Abstract
Background
Patients undergoing Transcatheter Aortic Valve Implantation (TAVI) are at risk of postoperative delirium (POD). Prospectively collected data on delirium after TAVI are scarce.
Purpose
Aim of this study is to report the incidence and risk factors of POD after TAVI under general anaesthesia. Also we assessed the relation of POD with clinical outcome and short- and long-term survival.
Methods
POD was assessed prospectively in all consecutive patients treated with TAVI in our centre between 2008 and 2017, according to the Diagnostic and Statistical Manual of Mental Disorder (DSM)-IV criteria. TAVI was performed under general anaesthesia in all patients. Outcome was reported according to the updated VARC2-criteria. Survival status was checked by consulting the Municipal Civil Registries.
Results
POD was observed in 16.5% (116/703) of all patients.
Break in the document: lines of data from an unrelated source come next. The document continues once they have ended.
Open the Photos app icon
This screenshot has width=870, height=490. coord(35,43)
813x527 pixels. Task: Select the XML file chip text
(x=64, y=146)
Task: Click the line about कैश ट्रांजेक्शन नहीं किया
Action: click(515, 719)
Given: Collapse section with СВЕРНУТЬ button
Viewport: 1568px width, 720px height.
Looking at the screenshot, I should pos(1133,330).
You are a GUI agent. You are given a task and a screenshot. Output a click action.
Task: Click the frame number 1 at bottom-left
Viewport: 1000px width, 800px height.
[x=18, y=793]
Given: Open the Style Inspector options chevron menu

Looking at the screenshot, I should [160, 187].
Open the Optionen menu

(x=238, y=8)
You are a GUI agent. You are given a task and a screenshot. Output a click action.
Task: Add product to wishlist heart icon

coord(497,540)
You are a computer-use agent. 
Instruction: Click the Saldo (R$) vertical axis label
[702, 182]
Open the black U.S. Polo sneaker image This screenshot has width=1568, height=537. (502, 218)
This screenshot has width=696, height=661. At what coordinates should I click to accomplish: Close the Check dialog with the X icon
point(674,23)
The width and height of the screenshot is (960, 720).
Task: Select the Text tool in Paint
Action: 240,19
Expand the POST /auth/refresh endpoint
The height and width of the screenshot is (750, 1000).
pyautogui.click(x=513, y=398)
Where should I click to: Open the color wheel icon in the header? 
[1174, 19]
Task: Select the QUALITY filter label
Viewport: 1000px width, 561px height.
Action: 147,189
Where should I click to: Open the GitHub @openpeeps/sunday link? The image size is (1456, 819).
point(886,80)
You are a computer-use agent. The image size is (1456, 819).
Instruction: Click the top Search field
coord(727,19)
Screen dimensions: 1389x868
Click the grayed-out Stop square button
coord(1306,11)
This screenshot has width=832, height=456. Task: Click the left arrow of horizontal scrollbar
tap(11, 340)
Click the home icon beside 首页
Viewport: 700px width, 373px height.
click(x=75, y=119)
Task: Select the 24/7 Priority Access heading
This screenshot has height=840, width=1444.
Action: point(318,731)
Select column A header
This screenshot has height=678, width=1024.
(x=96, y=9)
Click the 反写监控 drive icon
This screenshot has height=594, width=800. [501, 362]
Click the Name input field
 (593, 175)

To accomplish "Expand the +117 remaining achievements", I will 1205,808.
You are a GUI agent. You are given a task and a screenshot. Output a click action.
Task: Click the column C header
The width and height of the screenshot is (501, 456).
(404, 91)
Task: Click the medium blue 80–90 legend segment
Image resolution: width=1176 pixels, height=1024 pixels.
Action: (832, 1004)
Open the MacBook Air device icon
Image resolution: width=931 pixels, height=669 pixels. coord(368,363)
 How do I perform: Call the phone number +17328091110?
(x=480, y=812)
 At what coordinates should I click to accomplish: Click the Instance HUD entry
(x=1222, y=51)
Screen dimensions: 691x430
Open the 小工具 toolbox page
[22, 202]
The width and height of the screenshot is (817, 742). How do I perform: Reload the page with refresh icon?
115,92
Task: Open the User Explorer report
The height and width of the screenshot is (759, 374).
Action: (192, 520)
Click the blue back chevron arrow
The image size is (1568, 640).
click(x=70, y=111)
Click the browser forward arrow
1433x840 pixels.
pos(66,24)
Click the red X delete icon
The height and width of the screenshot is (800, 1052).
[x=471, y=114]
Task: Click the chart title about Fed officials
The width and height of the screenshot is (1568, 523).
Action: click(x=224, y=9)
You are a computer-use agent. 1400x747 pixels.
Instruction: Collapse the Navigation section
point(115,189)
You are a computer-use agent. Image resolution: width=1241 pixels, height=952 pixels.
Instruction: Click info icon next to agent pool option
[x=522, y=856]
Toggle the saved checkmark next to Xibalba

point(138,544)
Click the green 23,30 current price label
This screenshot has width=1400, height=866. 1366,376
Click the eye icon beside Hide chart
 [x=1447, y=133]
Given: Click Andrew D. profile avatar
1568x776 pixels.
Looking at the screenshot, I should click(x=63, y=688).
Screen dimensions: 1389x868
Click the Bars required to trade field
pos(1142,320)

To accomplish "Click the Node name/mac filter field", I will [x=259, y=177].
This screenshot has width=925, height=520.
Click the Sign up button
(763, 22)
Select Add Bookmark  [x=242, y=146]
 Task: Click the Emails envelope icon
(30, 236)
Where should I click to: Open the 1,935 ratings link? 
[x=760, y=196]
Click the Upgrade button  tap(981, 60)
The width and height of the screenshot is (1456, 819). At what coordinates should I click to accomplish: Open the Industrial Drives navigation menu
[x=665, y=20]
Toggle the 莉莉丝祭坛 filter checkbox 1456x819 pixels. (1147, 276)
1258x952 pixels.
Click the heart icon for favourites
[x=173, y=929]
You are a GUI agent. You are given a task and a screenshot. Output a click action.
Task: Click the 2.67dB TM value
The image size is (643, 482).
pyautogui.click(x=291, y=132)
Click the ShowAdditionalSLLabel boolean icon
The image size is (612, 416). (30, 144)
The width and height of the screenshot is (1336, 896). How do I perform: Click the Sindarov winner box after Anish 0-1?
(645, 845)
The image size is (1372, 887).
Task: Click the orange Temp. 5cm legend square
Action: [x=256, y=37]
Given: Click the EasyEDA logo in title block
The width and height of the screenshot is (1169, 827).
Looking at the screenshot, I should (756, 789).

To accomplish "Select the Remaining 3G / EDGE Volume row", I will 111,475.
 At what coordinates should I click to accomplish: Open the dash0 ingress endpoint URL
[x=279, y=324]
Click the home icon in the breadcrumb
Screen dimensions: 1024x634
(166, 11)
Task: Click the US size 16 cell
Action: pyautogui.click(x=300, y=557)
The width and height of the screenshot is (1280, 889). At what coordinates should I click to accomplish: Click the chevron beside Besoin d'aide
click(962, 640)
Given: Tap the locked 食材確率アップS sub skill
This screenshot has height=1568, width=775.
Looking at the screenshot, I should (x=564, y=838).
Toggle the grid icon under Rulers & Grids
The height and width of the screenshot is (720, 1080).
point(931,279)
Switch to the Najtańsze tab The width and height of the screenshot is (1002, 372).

Stroke and new onset of atrial fibrillation were more often observed in patients with POD (6.9% vs. 1.9%, p=0.007 and 12.1% vs. 5.1%, p=0.005, respectively). Independent preoperative predictors of POD were prior delirium (OR 2.56 [95% CI: 1.52–4.31], p<0.001), aortic valve area (AVA)<0.75 cm2 (OR 2.39 [1.53–3.74], p<0.001), age (1.08 [1.04–1.12], p<0.001) and BMI (0.94 [0.90–0.99], p=0.018). POD was the strongest independent predictor of long-term mortality (HR 1.91 [1.36–2.70], p<0.001) and was associated with impaired 30-day survival (92.2% vs. 96.8%, p=0.034) as well as 5-year survival (40.0% vs. 50.0%, p<0.001).
Survival: Delirium vs No Delirium
Conclusion
One-in-six patients suffered from POD after TAVI under general anaesthesia. Prior delirium and more calcified aortic valve were the strongest independent predictors of POD. POD was the strongest predictor of long-term mortality and was associated with impaired short- as well as long-term survival.